Mrs H you are great (and I would ;D ).
7/10
Chopper Read: Haven't really got to know Chopper as much as other posters on RBNO but from when we have had conversations he seems an all round decent guy. Was a member of the nation, and has a cracking sense of humour to boot.
7/10
Hulsey: Have known Hulsey from BBC times of old, I turned up about November time last year and just started posting, bumped into some of the people above and Hulse aswell. Was welcoming to me, and have always enjoyed a good laugh with him, good bloke.
8.5/10
JJ: JJ, don't really know him that well tbh, but from when we have conversed in cyberspace we usually get along and have a laugh.
7/10
2. The bird you shagged in an hour - did she cum?
Why, do you want a video?
3. Are you really a kiddie fiddler?
No!!
3. Given the choice between supporting Luton and being arse raped by Elton John, which one would you go for?

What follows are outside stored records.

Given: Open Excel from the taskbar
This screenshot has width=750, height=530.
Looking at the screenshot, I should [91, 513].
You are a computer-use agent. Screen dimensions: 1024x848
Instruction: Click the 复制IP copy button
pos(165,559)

Bollocks, er, how about blasting my brains out, is that an option?
4. Is any of it true?
Er, what? The theory of relativity? You are a bit vague there I'm afraid!

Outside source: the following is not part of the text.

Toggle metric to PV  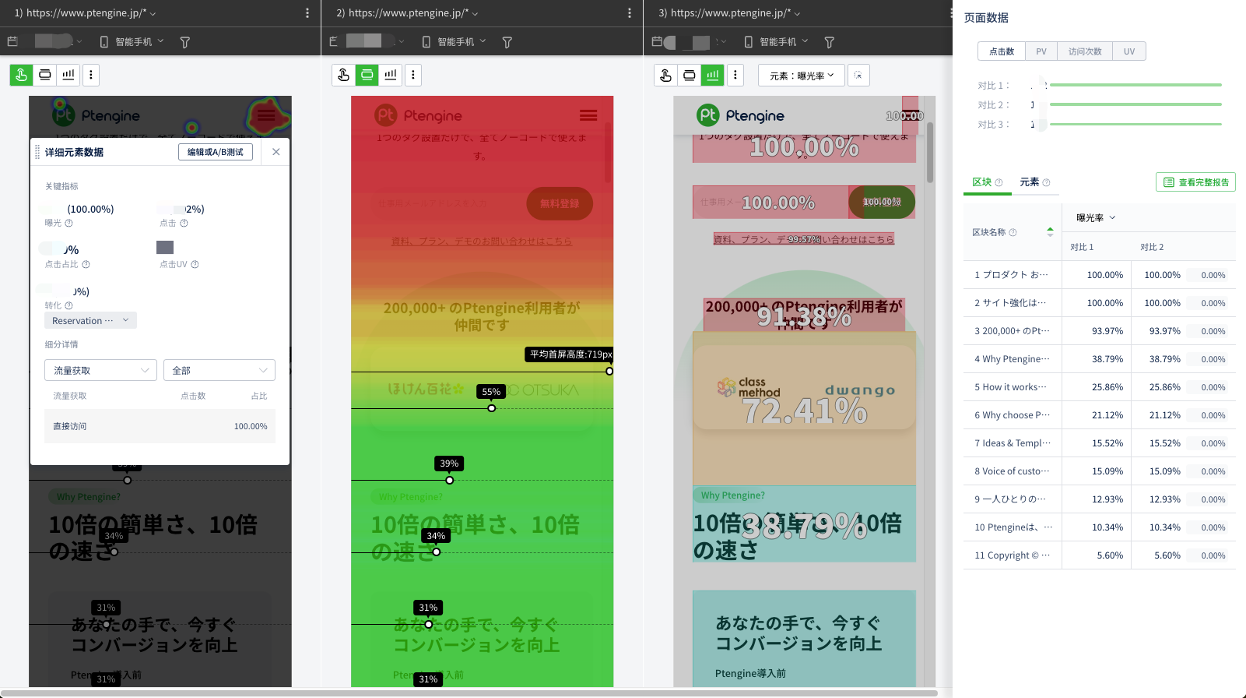[x=1041, y=51]
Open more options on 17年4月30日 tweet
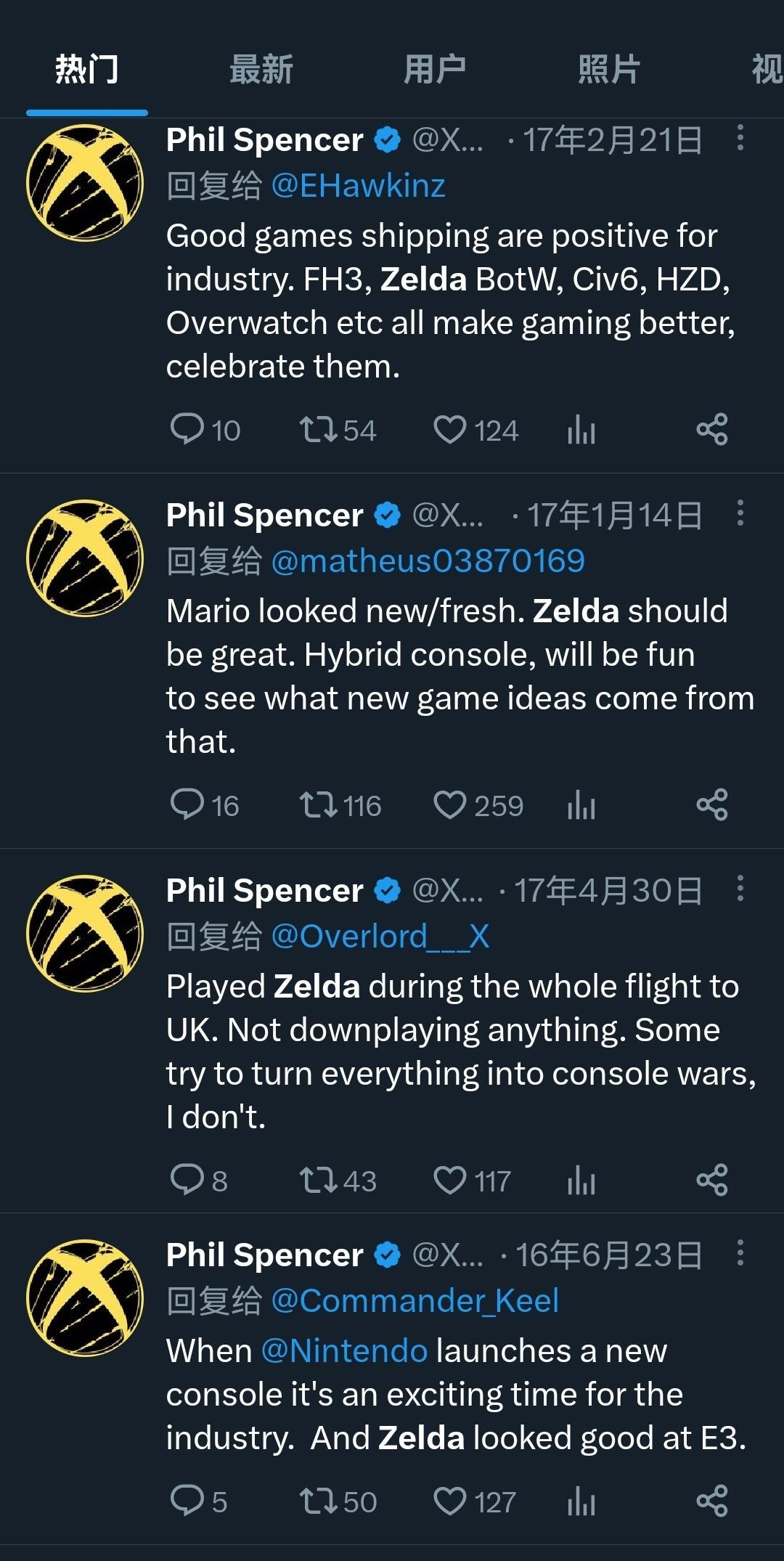 tap(740, 889)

5. If you had to shag 3 different women on 606 based on their looks, personality and all round self which 3 would you pick?
In no particular order:
Lollipop,
Sooz,
& Mrs H
6. How often do people say you look like Steve Claridge?

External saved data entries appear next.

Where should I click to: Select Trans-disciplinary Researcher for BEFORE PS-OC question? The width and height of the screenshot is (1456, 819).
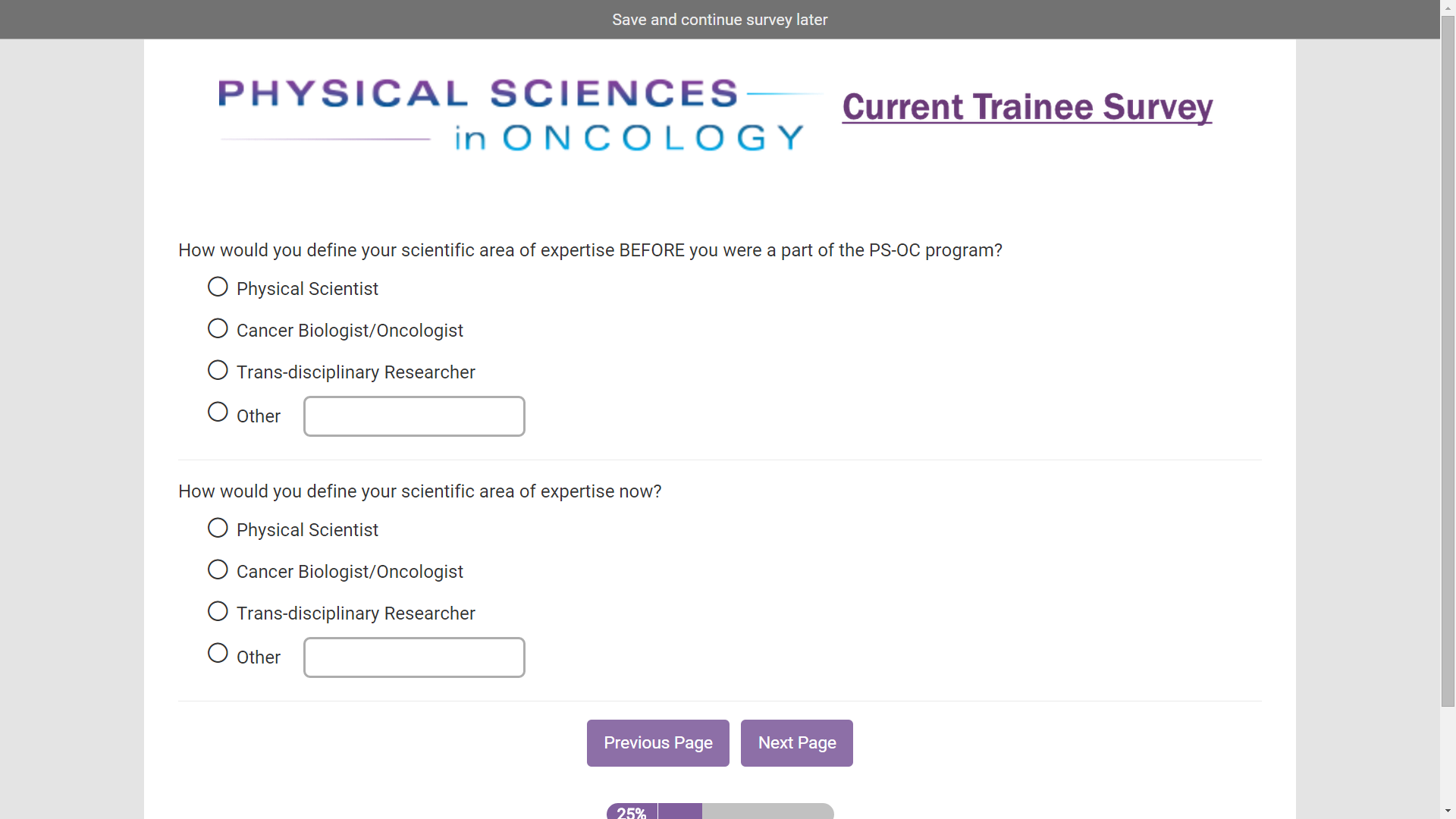(x=218, y=371)
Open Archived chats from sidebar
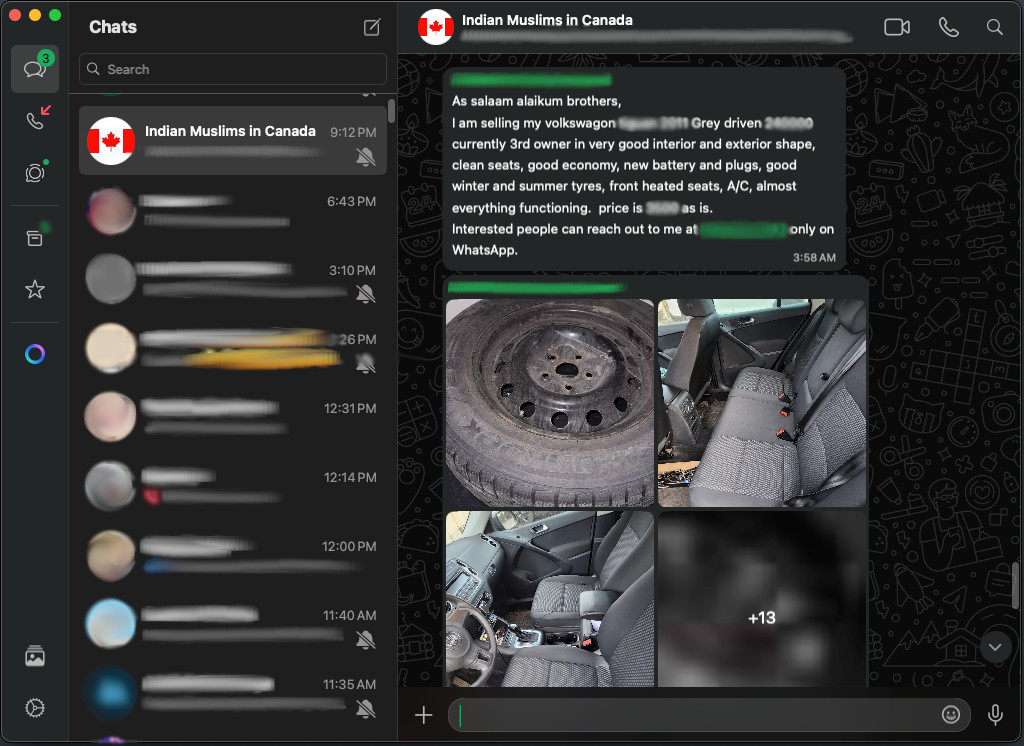1024x746 pixels. 35,238
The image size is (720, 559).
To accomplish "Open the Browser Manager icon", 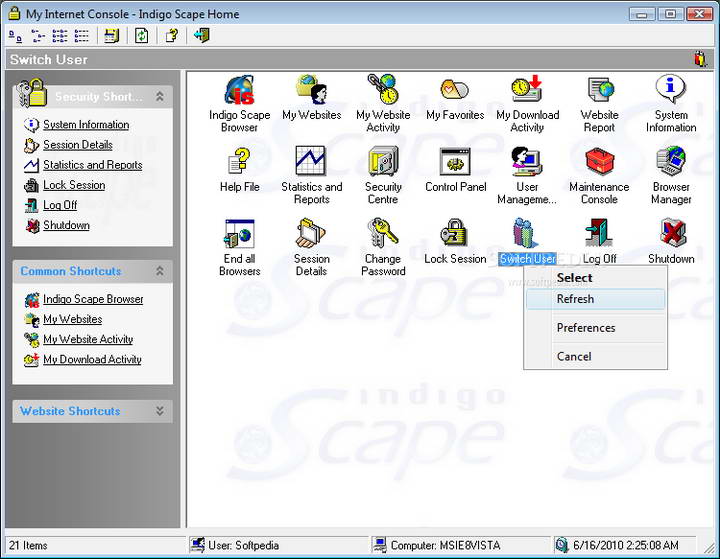I will coord(671,162).
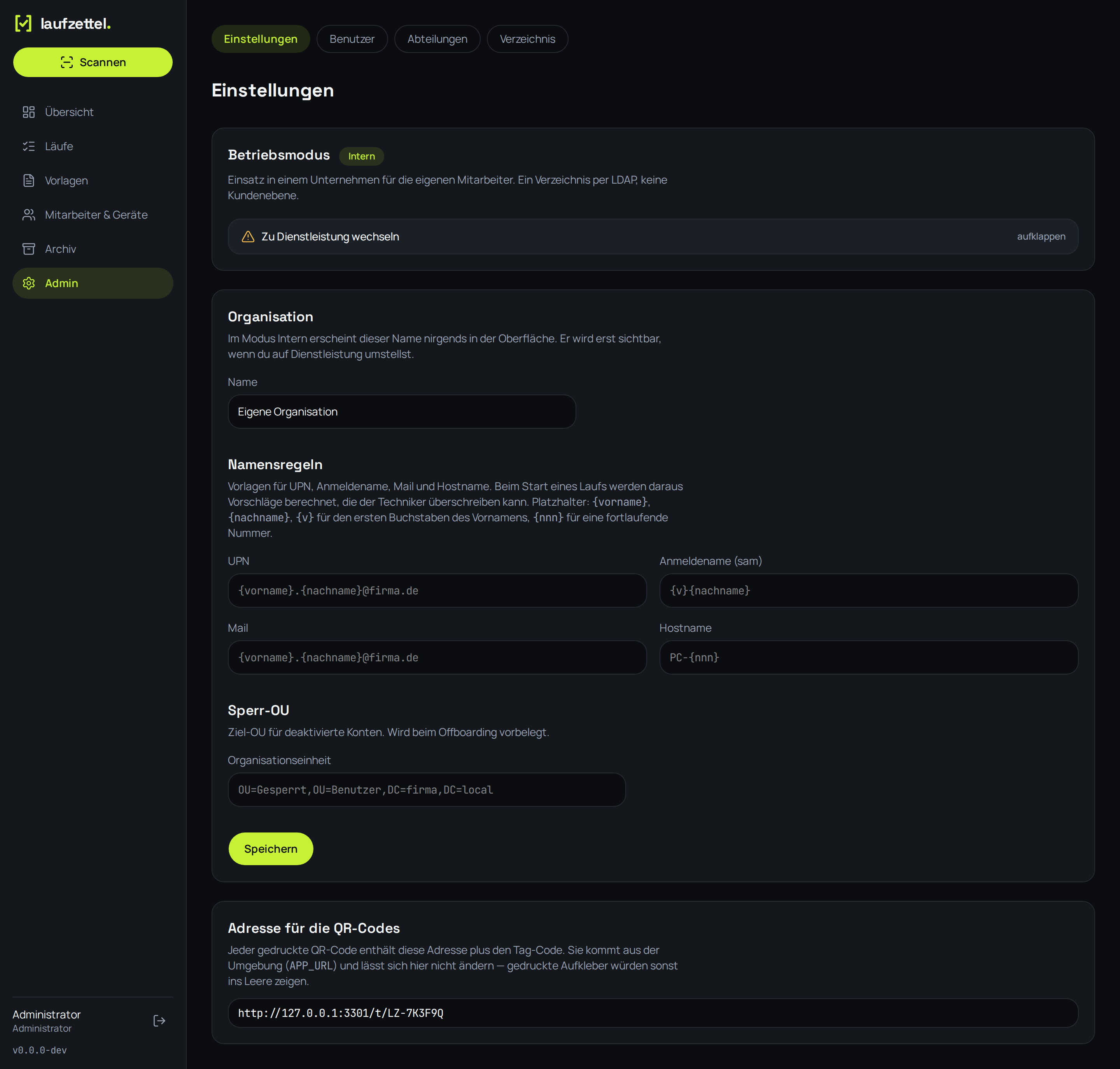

Actually you are the first to say that...
7. Have any of the following ever happened to you?
1 Been shat on by a bird. Yes, at secondary school just after I got my lunch, they didn't stop laughing for 5 minutes!
2 Fell down some stairs. Yes.
3 Ejaculated prematurely (on your own doesn't count). Nope.
4 Got down to business with a 'chick' but then copped a feel of the family jewels. lol, er, nope.
5 Farted and followed-through. Have been dangerously close but the turtle head only touches the cloth, not actually clutch onto it.
6 Bought cheap baked beans. No, but my bro did get me a tin for my birthday last year, and not the 35p ones either, the 3p value deal (whatever they're called), cheap git.
8. What is your ultimate ambition in life e.g. Watford winning Champions League, dotcom millionaire, happy family life, long-life?
Watford is not my life, its part of my life but if they were to end up in the Ryman league I wouldn't suddenly become a homeless loser and drink all day. My ultimate ambition in life is to be succesful in my career and have a happy family, thats all I ask for, but Watford to win the Champs League would be class.
9. Is an hour for you like a year is for a dog?
*Edit*
Strange question, I have no idea!
10. Remember that time you said bon jovi were good?
Yes JJ, I must have been severely inebbriated, and if you trace that particular posting, I don't think I said they were 'good', something along the lines of 'not bad' was my phrase I think
11. What mental exercises do you like to go through in order to improve your concentrat
PASTIE, you know my concentration levels are SHIT, therefore you should realise that I never put myself through any mental excersises, sometimes I am typing a reply to a post and I forget what I was typing about in the first plac
12. If you had to choose between losing your wanking hand or your balls which would you choose?
If I was to lose my wanking hand this would severly effect my rolling capabilities, but I want kids aswell, can I not just have one ball?
13. GB, if you were dragged on to the Jeremy Kyle show, for whatever reason, how do think he would react towards you - would he like you or would you want to do a Roaster with Jimmy Carr and want to chin the smarmy C*nt?
I'm sure my Irish charm would make him feel at ease, if he did have a problem then that would be dealt with swiftly, I'd rather chin that old Torie prick who used to be on BBC though.
14. On 606 who annoys you the most? (Individual, pair and group)[/quote] ;D
I assume you mean this site, as no-one actually uses the BBC site anymore...
Lets just say I try to pick a good time to come on and avoid the type of people that get on my tits, I'm the type of person that tries not to retaliate to a posting if it makes me see red, but if I do retaliate it's usually big style.
Ok, thats it, thanks for the questions!